→ Supplied text:
= = =

Activities 1-7 above are additional to the everyday activities used to research, develop, test, produce and distribute Pharma and BioTech products.

They should normally only be required when regulations change but may be performed from time-to-time in response to changes in the business or its product line, systems, operating policies, approaches, technologies, outsourcing partners and so on.

The remaining activities need to be made an integral part of the everyday activities, built-in rather than bolted on as an afterthought. That way, compliance testing becomes an early warning system, the proof of the pudding, not an easily ignored optional step."

Given the likelihood of increasing regulatory change as discussed above, a lockstep increase in the compliance burden can be expected.

Bear in mind also that, while this article focuses on compliance with the FD&C Act, the compliance burden for many in Pharma and BioTech can be multiplied many times over if they are subject to the regulatory regimes of other countries.

That’s a strong general possibility given healthcare products and services are needed everywhere.

Apart from the workload and management effort associated with the compliance burden, significant expense can be incurred by Pharma and BioTech businesses in terms of the infrastructure needed to enable and support those efforts.

Those expenses should really be considered as investment, since not only is better quality data an outcome, so too is avoidance of penalties for non-compliance which can be tough, long-lasting and a threat to the ongoing viability of the defaulting business.

Typical Pharma and Biotech contracts

Strip away the subject matter, the terminology and the mystique from any industry, no matter how commonplace or esoteric and you’ll find it’s just business.

Business is often based on turning ideas and raw material into processed product and getting it out the door onto the proverbial shelves.

That inevitably means contracts with third parties will be required somewhere between idea generation and product shipping, regardless of whether most of the work is done in-house or is outsourced."

To support that type of work, other contracts will also be needed for infrastructure-related products and services that provide a foundation for the business to operate: premises, people, utilities, hardware and software, telecoms, insurance, leases of all kinds and much more.

= = =

→ Required work:
• a. According to the compliance passage, why should the infrastructure expenses of Pharma and BioTech businesses be treated as investment? Answer in one to three sentences.
• b. From the compliance passage, extract the stretch from "Those expenses should" through "it’s just business.", word for word.
None of the entries are needed for this work.

→ Screenshot grounding entries:
= = =

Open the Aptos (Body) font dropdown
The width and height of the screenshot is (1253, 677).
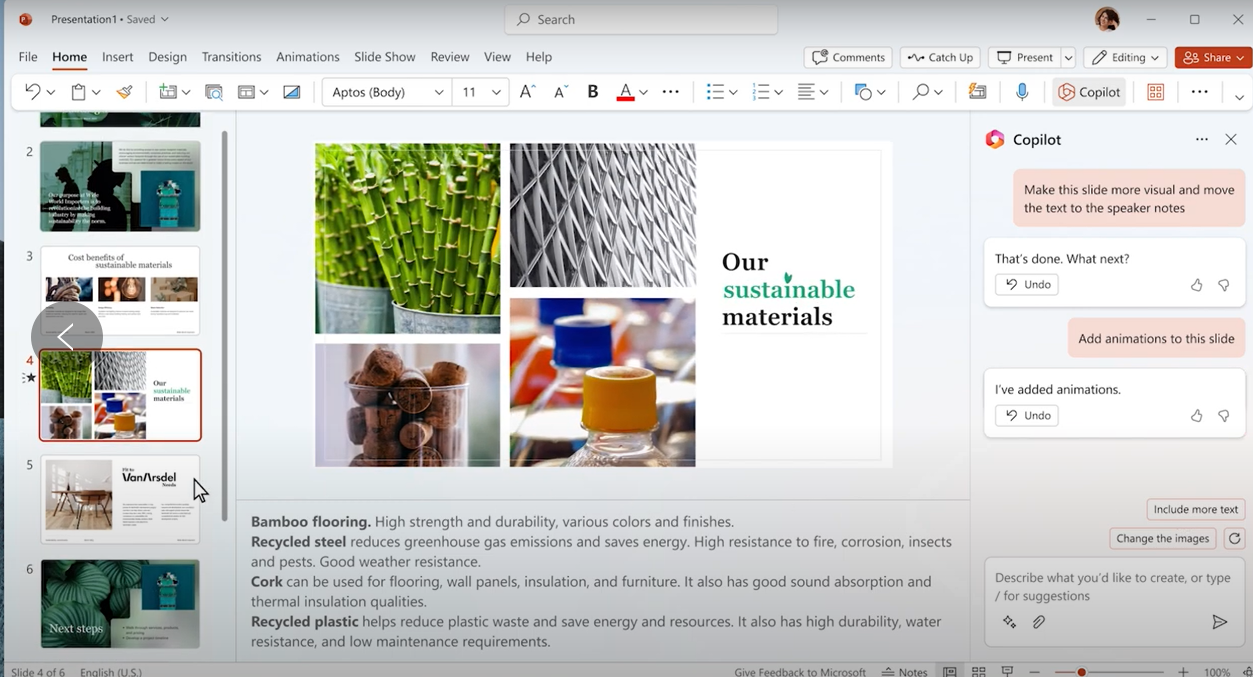coord(387,92)
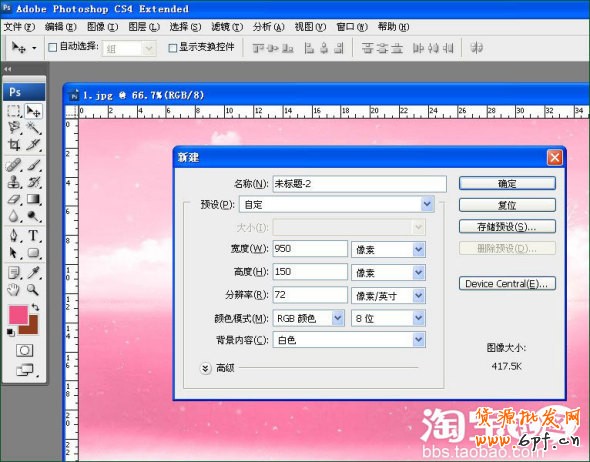This screenshot has width=590, height=462.
Task: Click the pink foreground color swatch
Action: (x=19, y=315)
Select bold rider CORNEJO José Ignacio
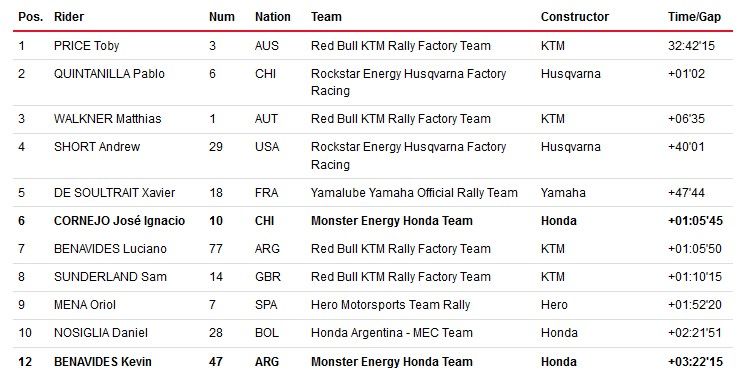This screenshot has width=743, height=385. point(119,220)
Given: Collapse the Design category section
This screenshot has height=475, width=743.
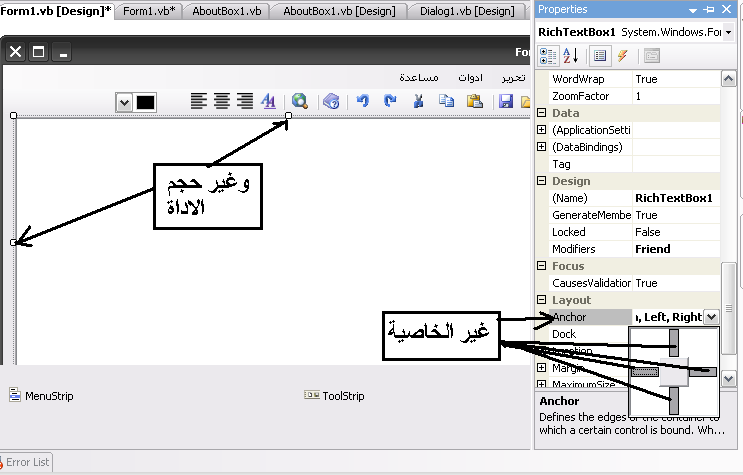Looking at the screenshot, I should (x=542, y=181).
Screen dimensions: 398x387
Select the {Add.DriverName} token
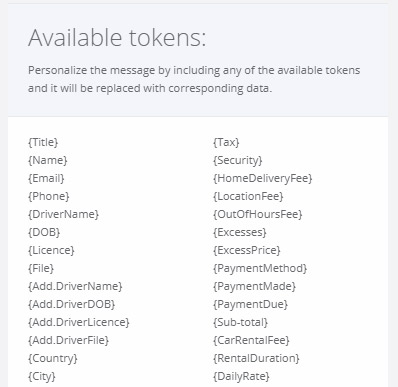point(75,286)
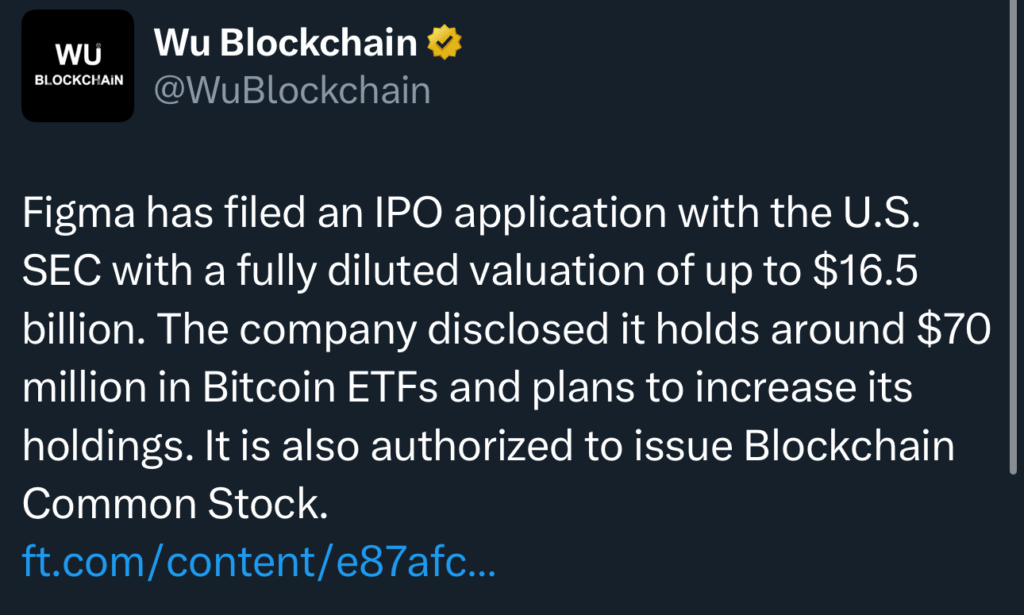1024x615 pixels.
Task: Click the BLOCKCHAIN wordmark inside the avatar
Action: (78, 80)
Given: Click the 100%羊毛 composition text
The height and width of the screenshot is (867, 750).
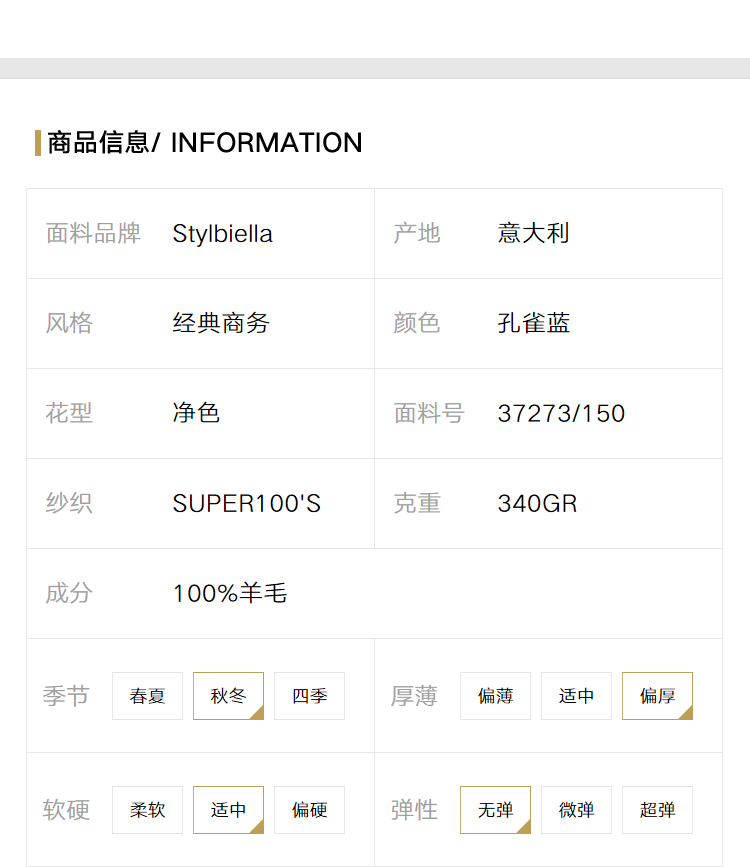Looking at the screenshot, I should point(230,593).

= = =

→ Your responses:
• a. They should be treated as investment because they lead to better quality data. They also help businesses avoid penalties for non-compliance, which can be tough, long-lasting and a threat to the ongoing viability of the defaulting business.

• b.
Those expenses should really be considered as investment, since not only is better quality data an outcome, so too is avoidance of penalties for non-compliance which can be tough, long-lasting and a threat to the ongoing viability of the defaulting business.

Typical Pharma and Biotech contracts

Strip away the subject matter, the terminology and the mystique from any industry, no matter how commonplace or esoteric and you’ll find it’s just business.